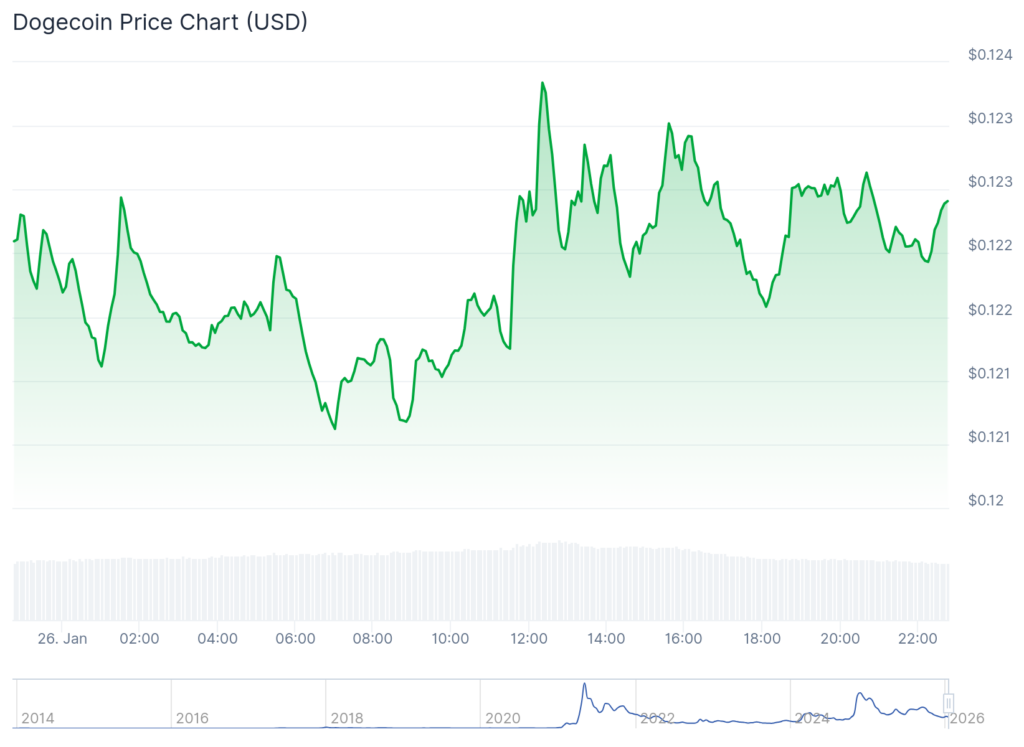
Task: Click the 2022 label in the range navigator
Action: (657, 718)
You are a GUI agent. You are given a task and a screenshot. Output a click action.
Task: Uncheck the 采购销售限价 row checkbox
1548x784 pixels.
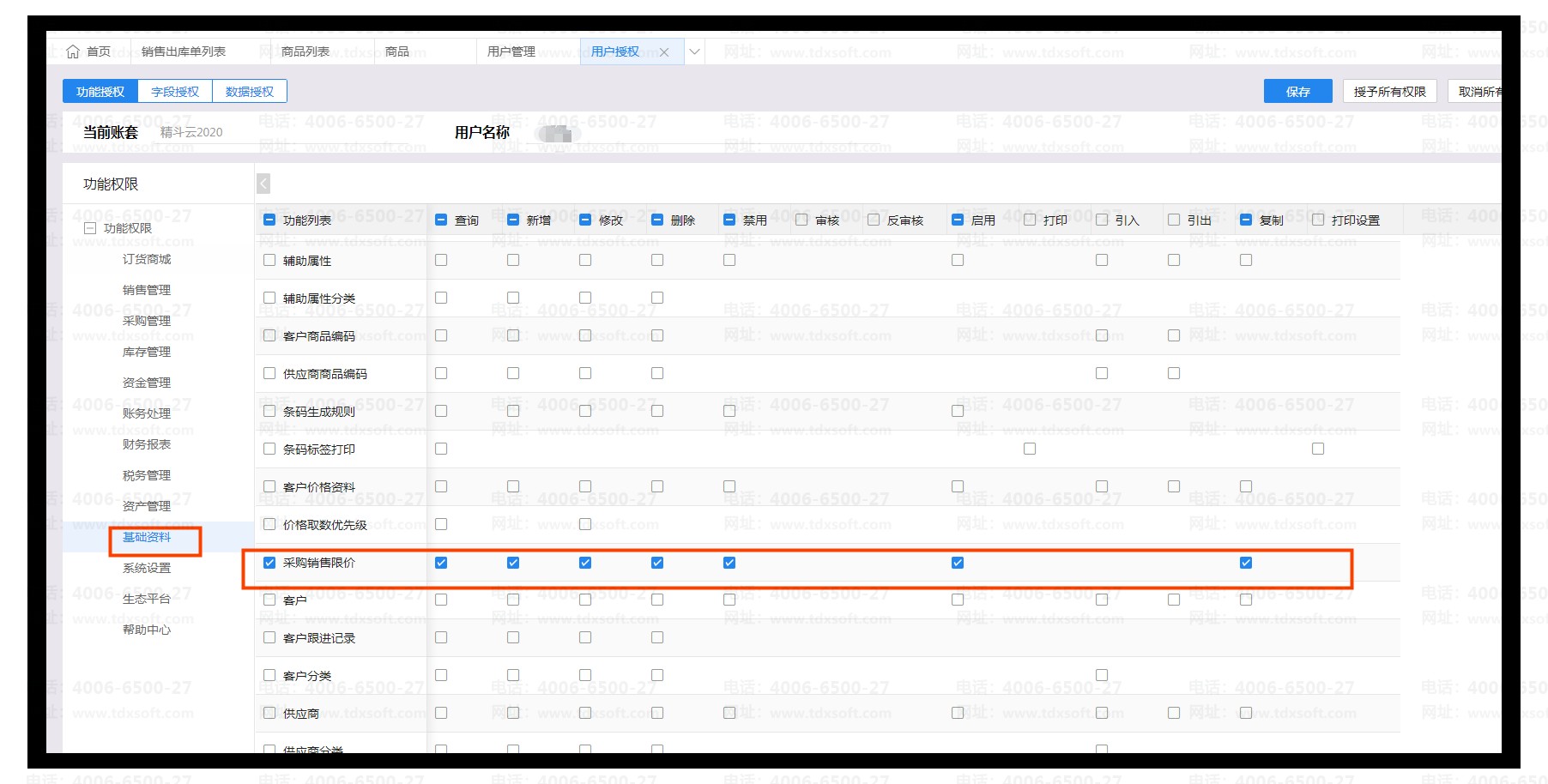point(269,563)

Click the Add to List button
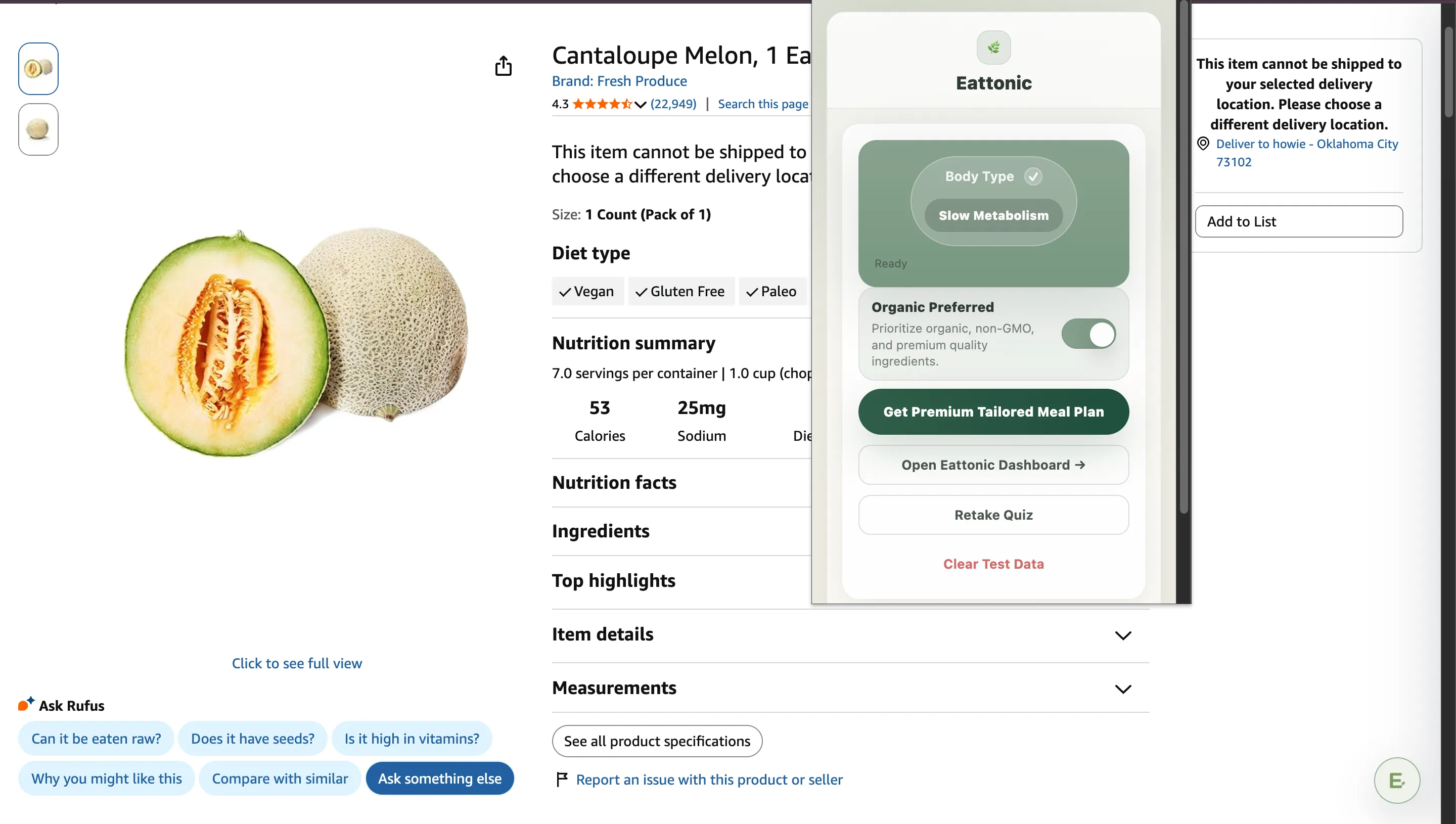click(1298, 221)
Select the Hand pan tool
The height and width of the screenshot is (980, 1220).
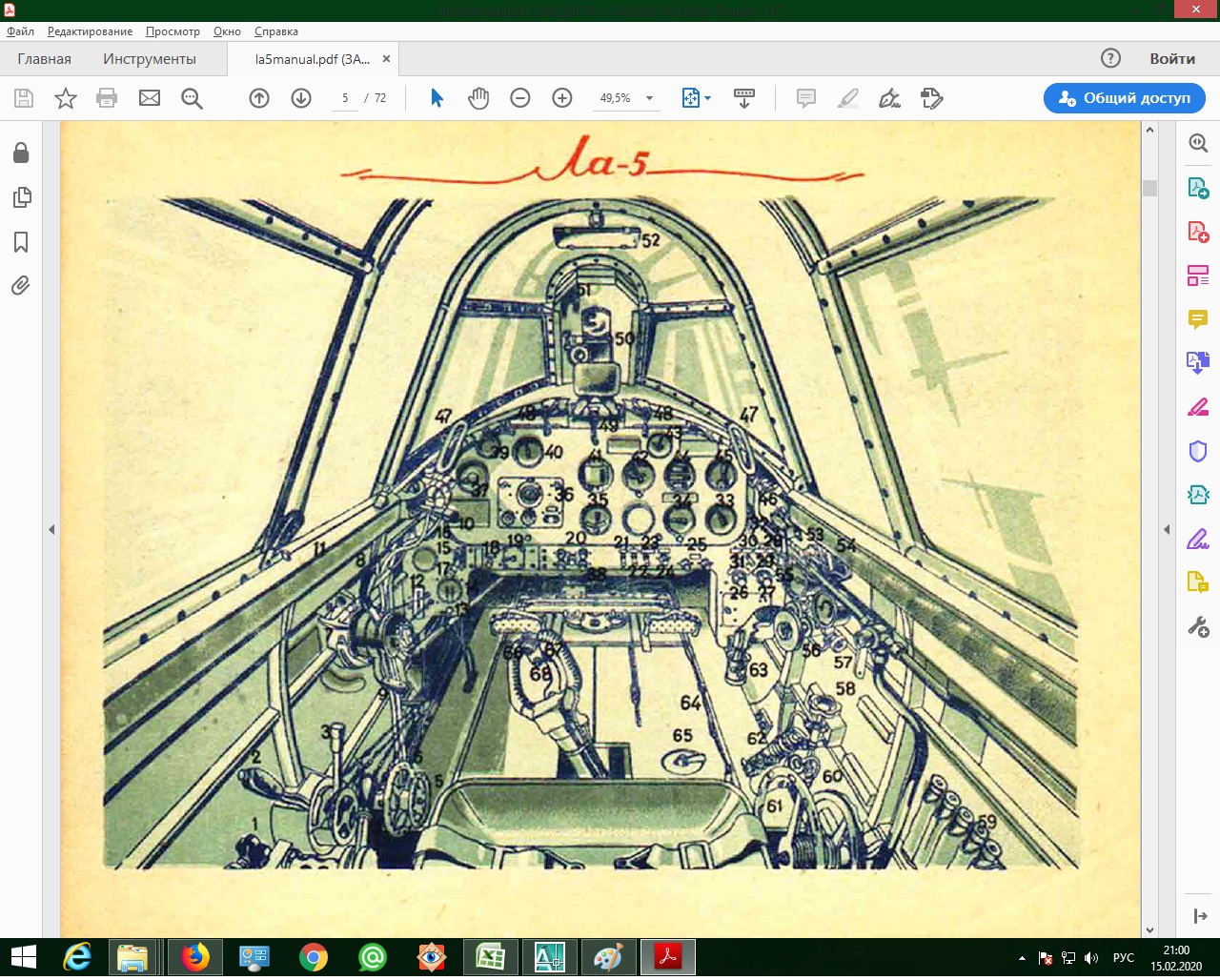478,98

● **Exercise**:
From the line containing "Select the Hand pan tool" down to the final line of the material, restate every line word for word, and only those; drop the pictures.

● **Exercise output**:
Select the Hand pan tool
The height and width of the screenshot is (980, 1220).
478,98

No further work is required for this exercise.